### Source extract
· · · · · · ·
As Marc Andreessen says (see the Looking Ahead section below), an economy that doesn’t deliver affordable housing is an economy that’s not delivering for its middle class. Same for an economy that doesn’t provide affordable education, health care and childcare. And therein lies the great contradiction of the modern American economy, one that produces high-paying jobs, world-class technologies, great universities and medical centers, a wealth of entrepreneurial opportunities… But one that simultaneously leaves a large swath of citizens in a constant state of anxiety about where they’ll live, how they’ll pay the hospital bill and how they’ll manage their student debt. All are major roadblocks, alas, in the pursuit of happiness championed by Thomas Jefferson.
Is more government spending the answer? The Biden Administration thinks so. It continues to push for passage of its American Families plan, focused mostly on matters of education, health and childcare. As for infrastructure, the Senate last week produced a compromise that calls for nearly $600b in new spending (for roads, bridges, railways, energy, broadband, water, public transit, airports, etc.). But President Biden said subsequently that he’ll only sign off if he gets a bill—via the legislative process of reconciliation—that covers his other priorities as well. Besides education, health and childcare, they include housing, climate change mitigation and tax reform. “There won't be an infrastructure bill unless we have a reconciliation bill,” said House Speaker Nancy Pelosi.
· · · · · · ·
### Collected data

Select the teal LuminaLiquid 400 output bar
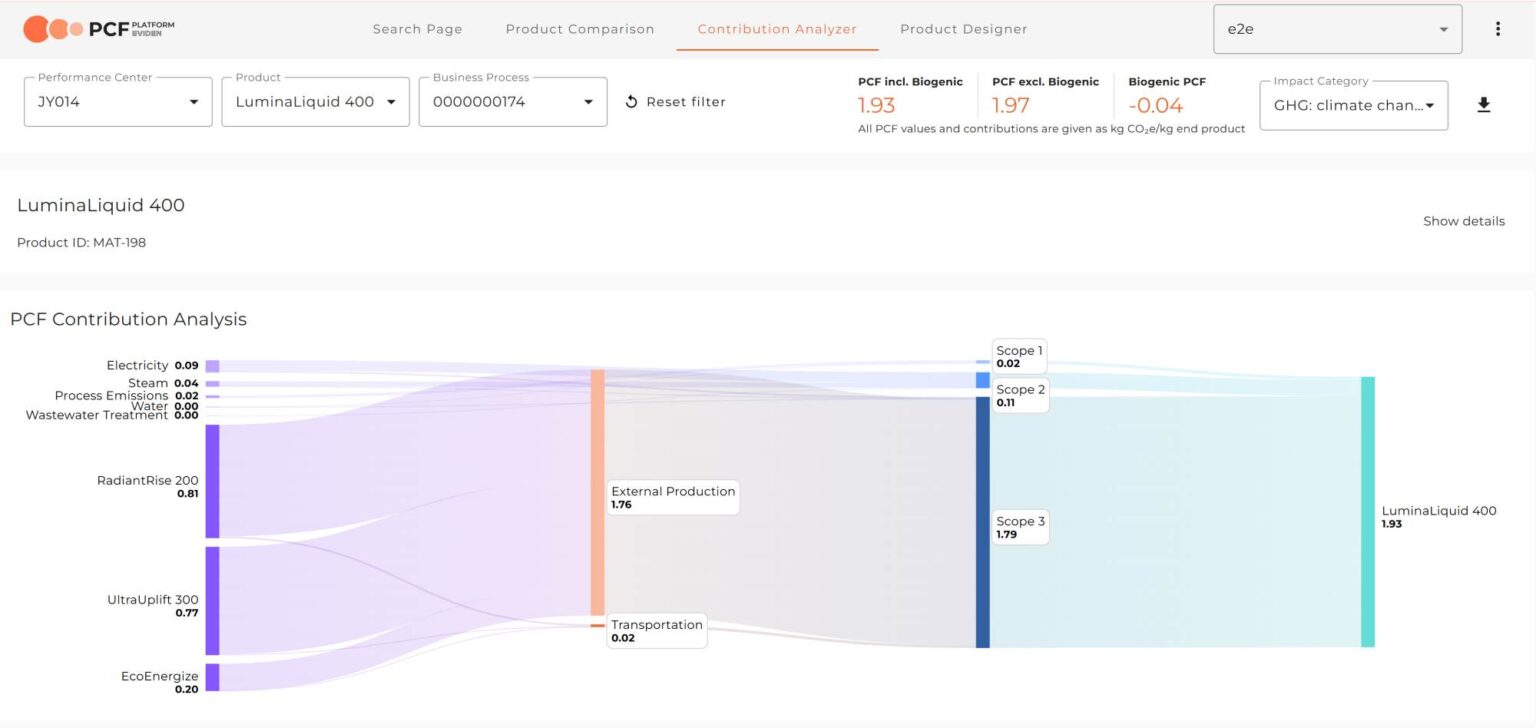 point(1367,512)
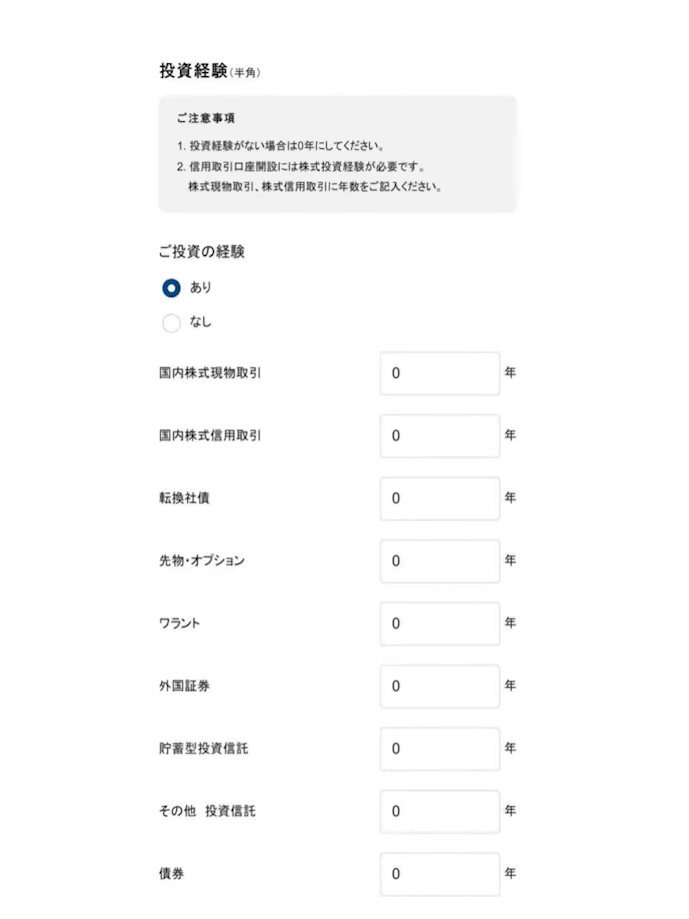Focus the 転換社債 years field
This screenshot has width=689, height=919.
tap(440, 499)
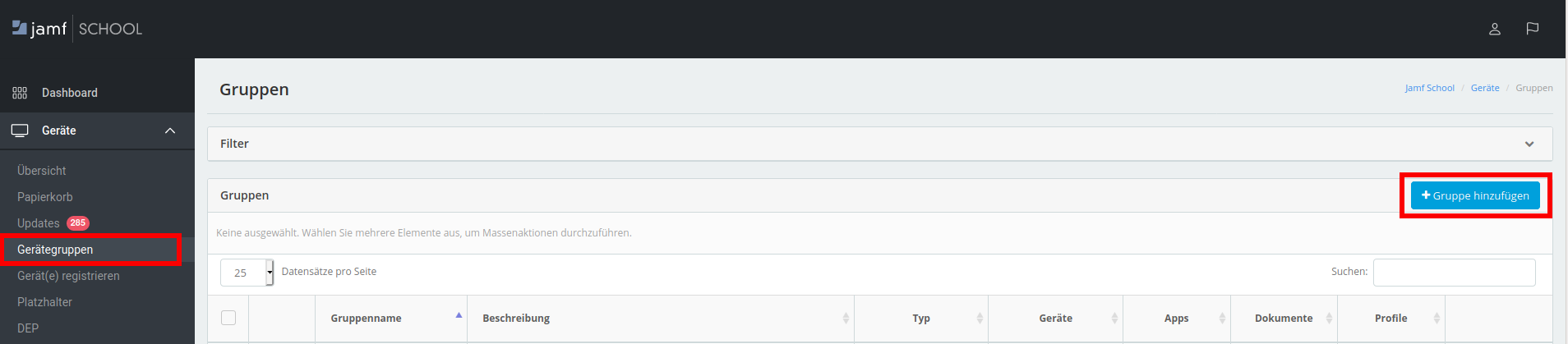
· · · · · · ·
### Your tasks
1. Answer these questions from the passage on the American economy:
(a) Who is quoted saying there won't be an infrastructure bill without a reconciliation bill?
(b) About how much new spending does the Senate compromise call for?
(c) Whose pursuit of happiness does the passage mention?
2. Please list everything the passage on the American economy names as a target of the new spending in the Senate infrastructure compromise.

### Responses by item number
1.
(a) House Speaker Nancy Pelosi
(b) Nearly $600b
(c) Thomas Jefferson's

2. Roads, bridges, railways, energy, broadband, water, public transit, airports